Orange Herb Roasted Chicken
- 1 Cup Chicken Broth
- 1 (4 Pound) Whole Chicken, Rinsed And Patted Dry
- 1/2 Cup Butter, Cut Into 1 Tablespoon Sized Pieces
- 2 Navel Oranges, Halved
- Salt And Pepper To Taste
- 4 Cloves Garlic, Minced
- 1/2 Cup Butter, Melted
- 2 Sprigs Fresh Rosemary
- 2 Sprigs Fresh Thyme
- 2 Sprigs Fresh Sage
- 2 Bunch Flat Leaf Parsley Chopped
- Preheat oven to 350 degrees F. Pour the chicken broth into a small roasting pan, and set aside.
- Loosen the skin from the breasts and thighs of the chicken. Stuff the butter pieces evenly underneath the skin of the chicken, and place into the roasting pan. Squeeze the orange halves over the chicken, and stuff the orange halves into the chicken cavity. Tie the legs together with kitchen twine. Sprinkle the chicken with salt and pepper to taste, then rub in the minced garlic. Drizzle the melted butter all over the chicken, then half the herbs and stuff half in cavity and lay the rest of herb sprigs onto the breast and around the legs.
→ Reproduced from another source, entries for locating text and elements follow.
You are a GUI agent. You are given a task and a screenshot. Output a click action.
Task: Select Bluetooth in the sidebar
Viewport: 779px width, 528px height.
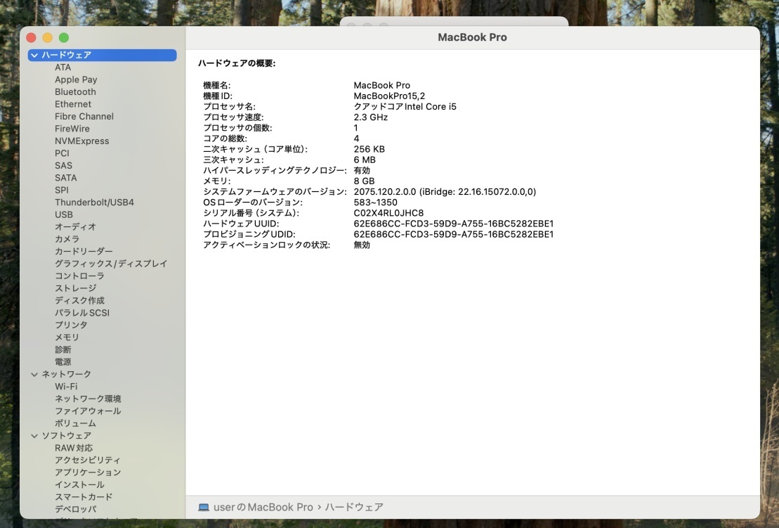75,91
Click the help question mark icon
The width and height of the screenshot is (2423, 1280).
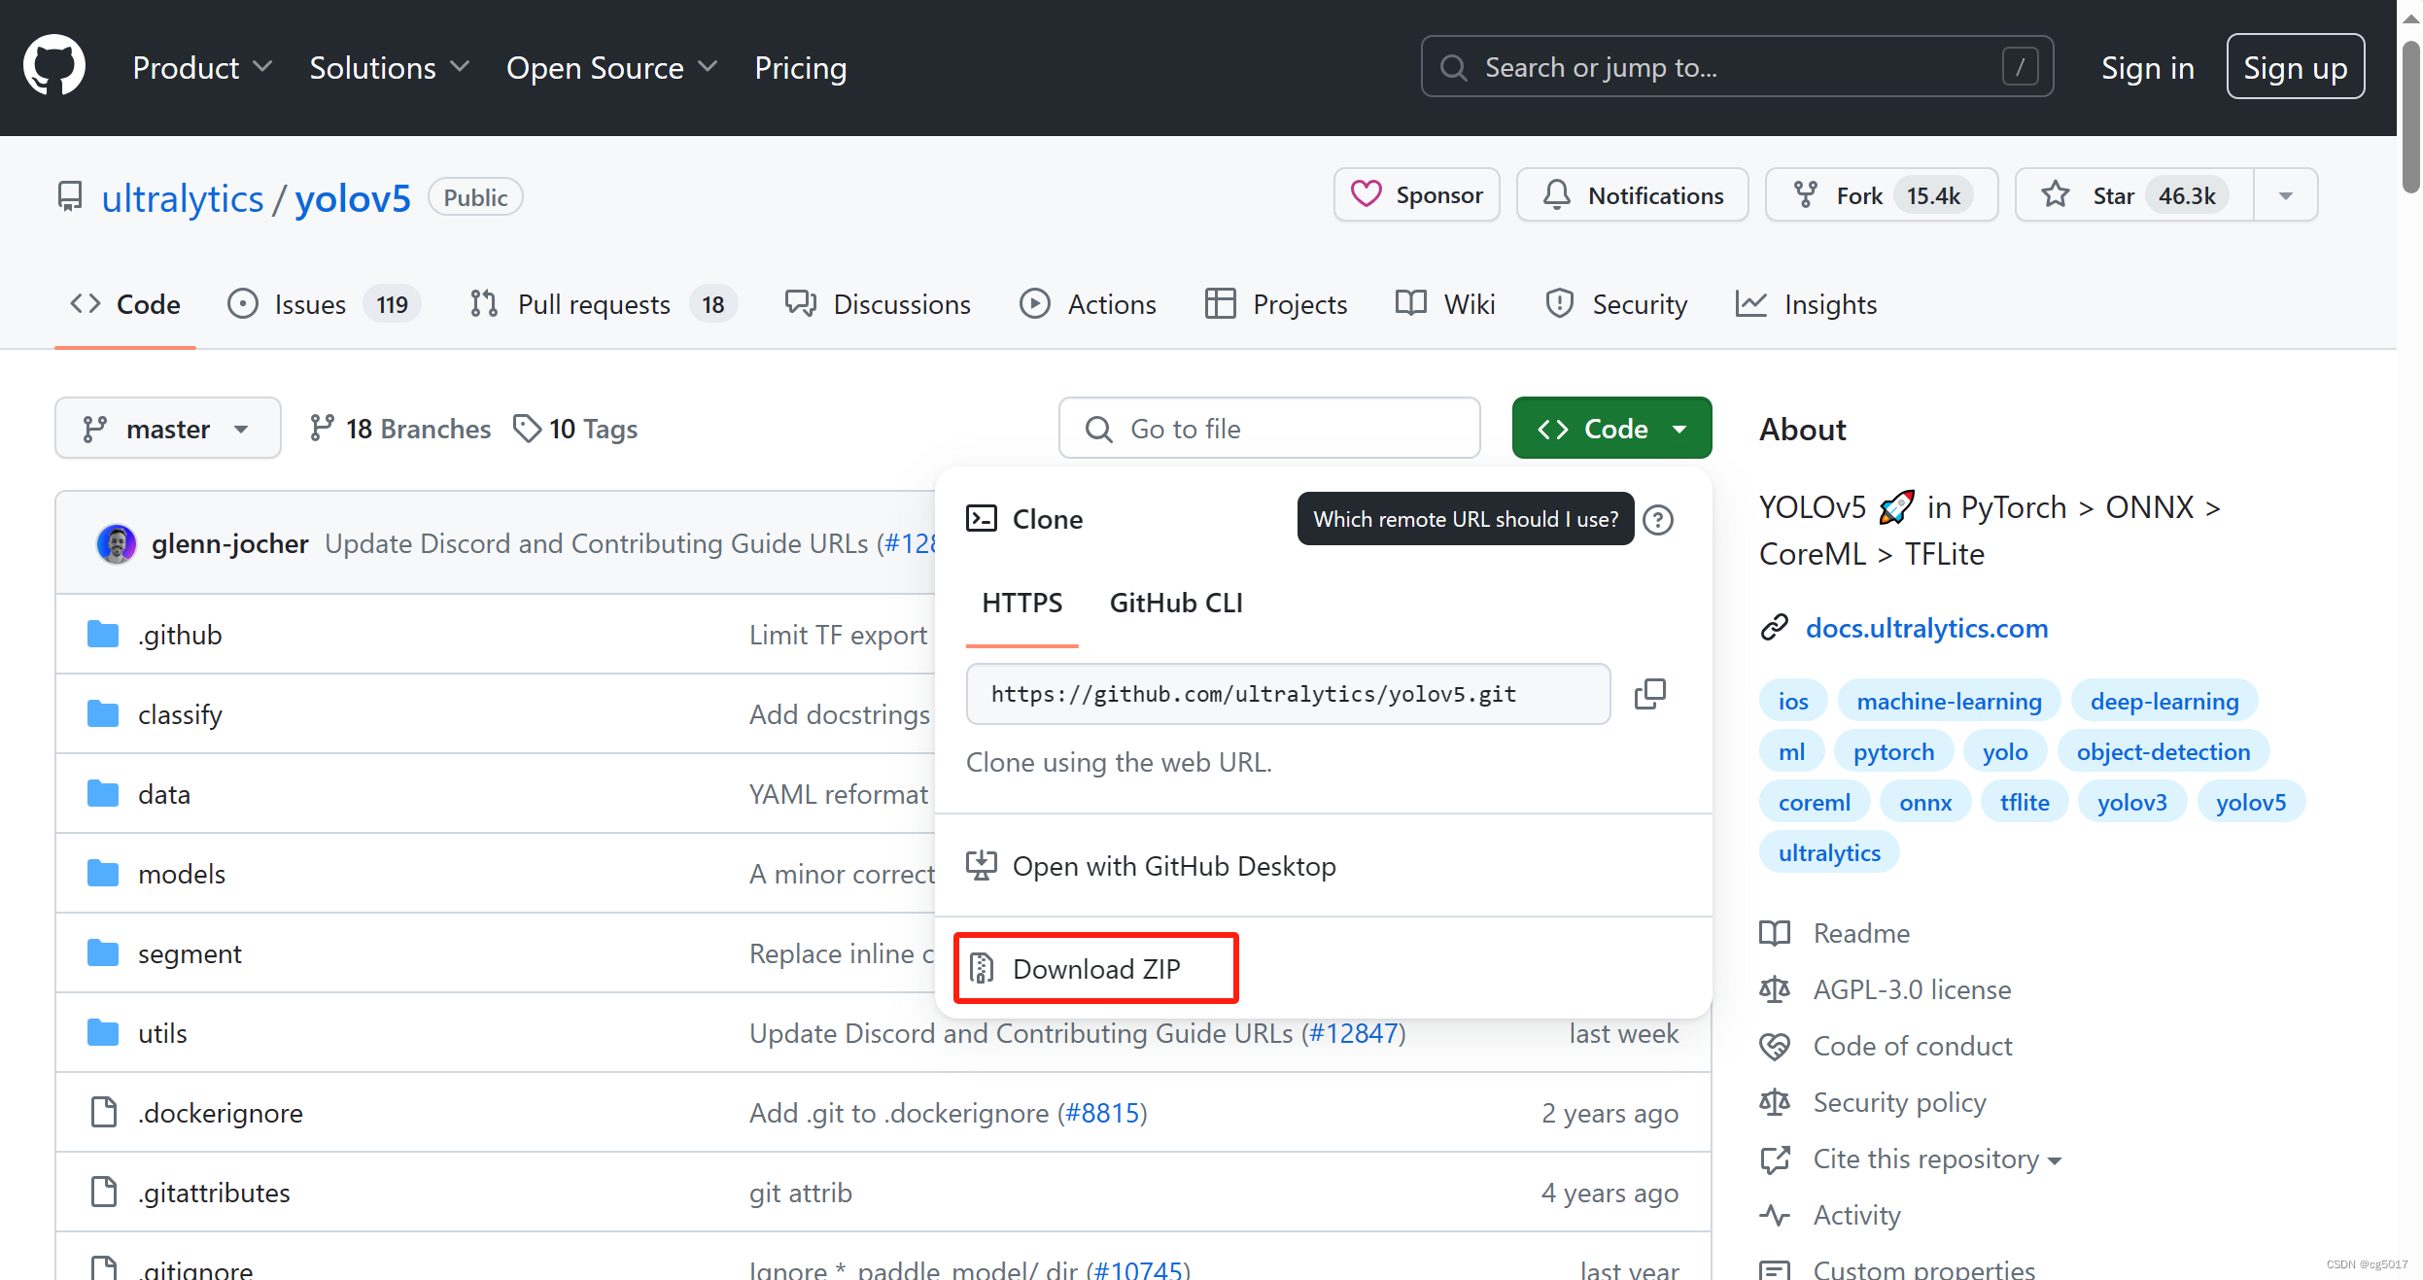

- Cover the dish with aluminum foil, and bake in the preheated oven for 20 minutes. Uncover and baste the chicken with the pan juices. Continue cooking until the chicken is no longer pink, or until a meat thermometer inserted into the thickest part of the thigh reads 165 degrees F, 1 to 2 hours. Baste the chicken every 10 to 15 minutes after you uncover it. Once cooked, allow the chicken to rest out of the oven for 10 minutes before slicing.
- Serve with cauliflower mash potatoes and Swiss chard. With Southern Peach Cobbler for dessert Below…..
Southern Peach Cobbler….
- 8 Fresh Peaches – Peeled, Pitted And Sliced Into Thin Wedges
- 1/4 Cup White Sugar
- 1/2 Cup Brown Sugar
- 1/2 Teaspoon Ground Cinnamon
- 1/8 Teaspoon Ground Nutmeg
- 1 Teaspoon Fresh Lemon Juice
- 2 Teaspoons Cornstarch
- 1 Cup All-Purpose Flour
- 1/4 Cup White Sugar
- 1/4 Cup Brown Sugar
- 1 Teaspoon Baking Powder
- 1/2 Teaspoon Salt
- 6 Tablespoons Unsalted Butter, Chilled And Cut Into Small Pieces
- 1/4 Cup Boiling Water
- Mix Together:
- 3 Tablespoons White Sugar
- 1 Teaspoon Ground Cinnamon
- Preheat oven to 425 degrees F.
- In a large bowl, combine peaches, 1/4 cup white sugar, 1/2 cup brown sugar, 1/4 teaspoon cinnamon, nutmeg, lemon juice, and cornstarch. Toss to coat evenly, and pour into a 2 quart baking dish. Bake in preheated oven for 10 minutes.
- Meanwhile, in a large bowl, combine flour, 1/4 cup white sugar, 1/4 cup brown sugar, baking powder, and salt. Blend in butter with your fingertips, or a pastry blender, until mixture resembles coarse meal. Stir in water until just combined.
- Remove peaches from oven, and drop spoonfuls of topping over them. Sprinkle entire cobbler with the sugar and cinnamon mixture. Bake until topping is golden, about 30 minutes.